PeaceHealth marks centennial in Ketchikan, Alaska

April 2023

Feb. 22 was the 100th anniversary of the official start of the Sisters of St. Joseph of Peace health care ministry in Ketchikan, Alaska. On that date in 1923, Bishop Joseph Crimont, the vicar apostolic for Alaska, dedicated the Little Flower Hospital to the island community, and that hospital served as the foundation for the sisters' ministry that since has expanded significantly in Ketchikan.

Sisters of St. Joseph of Peace show off their catch in Loring, Alaska, in the late 1950s.

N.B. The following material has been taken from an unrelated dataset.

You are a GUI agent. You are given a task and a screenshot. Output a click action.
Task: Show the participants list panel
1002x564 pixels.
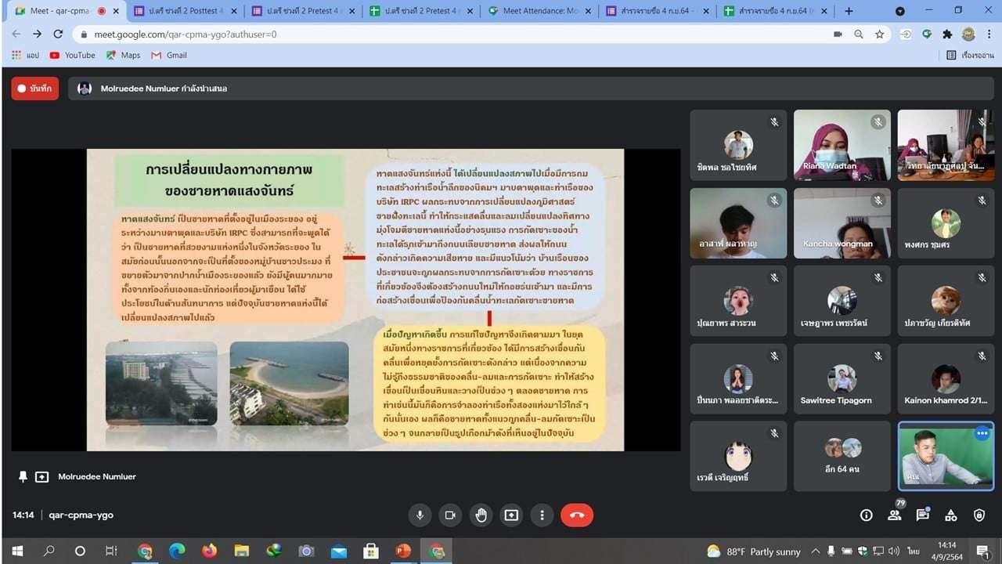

PeaceHealth will be commemorating the centennial with a historical display at PeaceHealth Ketchikan Medical Center this spring, an April event at a local museum, and a community barbecue in August. The health system produced a documentary on its 100 years of serving the Revillagigedo Island community. The borough has a population of nearly 14,000.

Three Sisters of St. Joseph of Peace were dispatched to Ketchikan to staff Little Flower Hospital. The sisters sold $10 tickets to loggers that entitled the purchaser to health care services for a year.

By the 1960s, Little Flower Hospital had become outmoded. Sr. Andrea Nenzel, CSJP, a director of the PeaceHealth board and the congregational leader of the Sisters of St. Joseph of Peace, explains in the documentary that the sisters and the city of Ketchikan entered into an agreement that had the city building and owning a new hospital and the sisters running it.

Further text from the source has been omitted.